092 — Monitoring & Alerting {DevOps}
Purpose
Establish comprehensive observability across the application stack. Detect crashes, performance degradation, and downtime proactively through Firebase and Google Cloud monitoring tools. [EXPLICIT]
Physics — 3 Immutable Laws
- Law of Observability: If it's not monitored, it's not in production. Every service (hosting, functions, firestore, auth) has active monitoring. [EXPLICIT]
- Law of Alert Fatigue Prevention: Alerts fire only on actionable conditions. No informational alerts — only conditions requiring human intervention. [EXPLICIT]
- Law of Mean Time to Detect: MTTD < 5 minutes for critical issues.

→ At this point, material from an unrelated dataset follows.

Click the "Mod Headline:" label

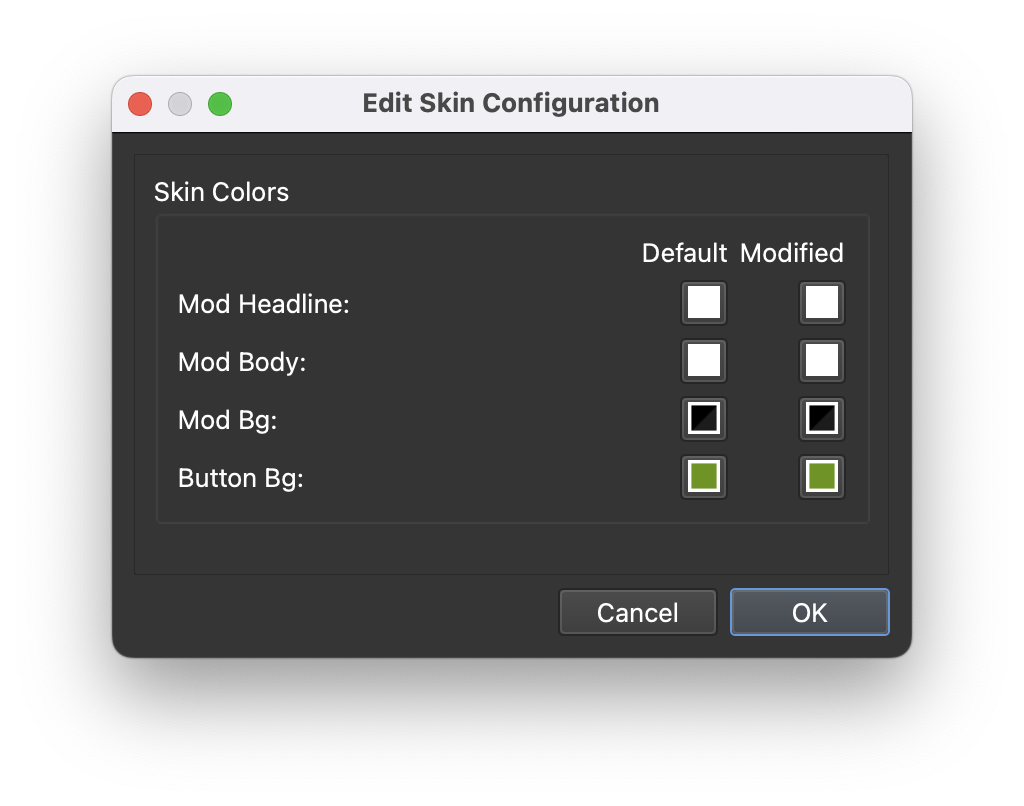pyautogui.click(x=264, y=304)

Uptime checks run every 60 seconds. Crash reports arrive in real-time. [EXPLICIT]
Protocol
Phase 1 — Crash & Error Monitoring
- Enable Firebase Crashlytics for web:
import { getPerformance } from 'firebase/performance'. [EXPLICIT]
- Configure global error boundary in React to report uncaught errors. [EXPLICIT]

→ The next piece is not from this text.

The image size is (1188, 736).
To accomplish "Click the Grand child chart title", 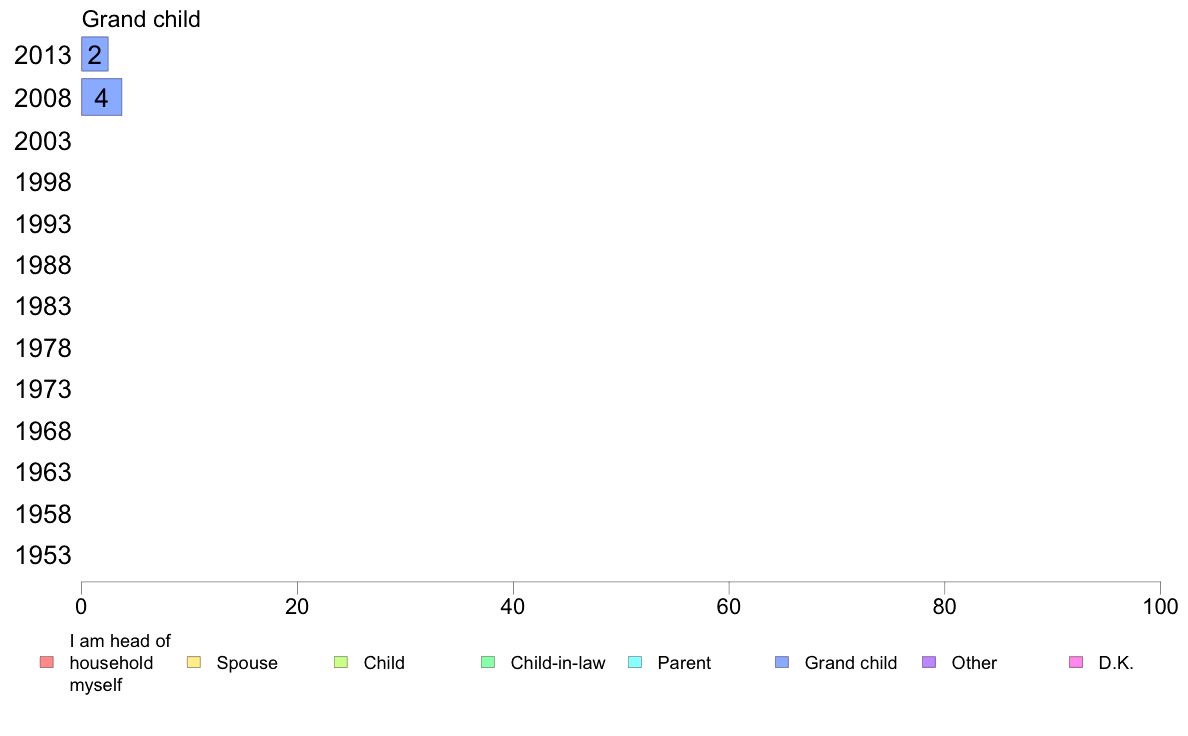I will coord(141,19).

- Cloud Functions: structured logging with
functions.logger — errors auto-surface in Cloud Logging. [EXPLICIT]
- Set up Cloud Logging sink for error-level logs → alert channel. [EXPLICIT]

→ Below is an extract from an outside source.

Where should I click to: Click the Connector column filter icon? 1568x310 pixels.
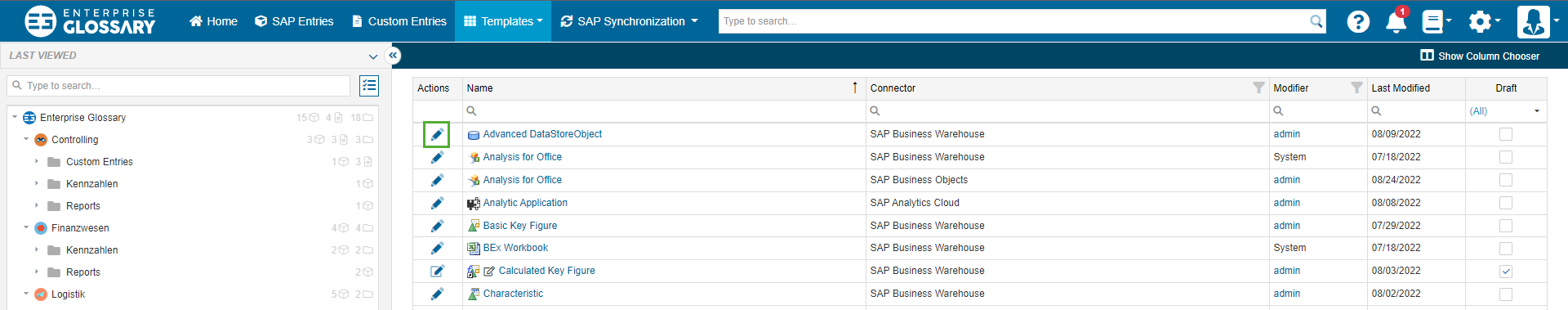[x=1258, y=88]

Phase 2 — Performance Monitoring
- Initialize Firebase Performance Monitoring SDK in app entry point. [EXPLICIT]
- Add custom traces for critical operations:
perf.trace('checkout-flow'). [EXPLICIT]
- Monitor Cloud Functions execution time via Cloud Monitoring metrics. [EXPLICIT]
- Set performance budgets: page load < 3s, function execution < 10s. [EXPLICIT]
Phase 3 — Alerts & Uptime
- Cloud Monitoring uptime check: HTTPS GET on production URL every 60s. [EXPLICIT]
- Alert policies: error rate > 1% → email + Slack. Uptime check fails 2x → page. [EXPLICIT]
- Firestore usage alert: reads > 50K/day or writes > 10K/day → email. [EXPLICIT]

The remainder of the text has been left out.